Le régiment tchadien ne changera d'appellation
qu'en juin 1943 au camp de Sabratha (Tripolitaine),
au moment de la constitution de la 2e DFL, future 2e
DB. Dans l'intervalle, il aura constitué le fer
de lance de toutes les campagnes de la colonne Leclerc
- devenue "Force L" à la fin 1942 -
en Afrique (Fezzan, Tripolitaine, Tunisie). Renforcé
d'éléments venant du Corps franc d'Afrique, avec le commandant Putz, des volontaires d'Afrique du Nord - tous très jeunes et beaucoup de la région d'Oran - et des évadés de France par l'Espagne,
et de l'armée d'Afrique, commandé par
le lieutenant-colonel Dio, le Régiment de marche
du Tchad (RMT) comprend désormais trois bataillons
et une compagnie de commandement régimentaire.
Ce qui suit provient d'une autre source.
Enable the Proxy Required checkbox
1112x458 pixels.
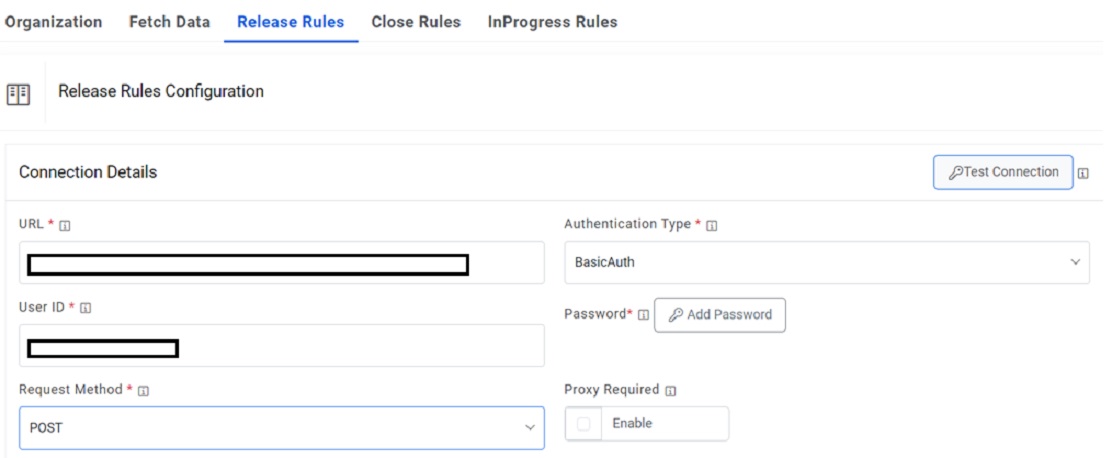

De septembre 1943 à juillet 1944, d'abord au
camp de Temara (Maroc), puis en Angleterre, le RMT subira
un entraînement intensif, comme les autres unités
de la division*, avant de débarquer à
Utah Beach le 1er août 1944 et d'être engagé
dans la bataille de Normandie**. Au soir du 24 août,
c'est un détachement du RMT (la 9e compagnie
du 3e bataillon, commandée par le capitaine Dronne)
qui entra le premier dans Paris; le lendemain, ce furent
"ceux du Tchad" qui s'emparèrent du
Majestic et du Meurice, hauts lieux de l'occupation
allemande dans la capitale. Le RMT sera ensuite de toutes
les opérations menées par la 2e DB***.
Sa citation à l'ordre de l'armée, publiée
au Journal officiel du
12 juin 1945, s'achèvera par ces mots : "Seule
unité constituée qui se soit, dans son
ensemble et dès les premiers instants, refusée
à capituler, a montré dans tous les combats
et sur tous les fronts une ardeur, une habileté
manœuvrière et un esprit de sacrifice digne
des plus belles traditions de l'Infanterie coloniale."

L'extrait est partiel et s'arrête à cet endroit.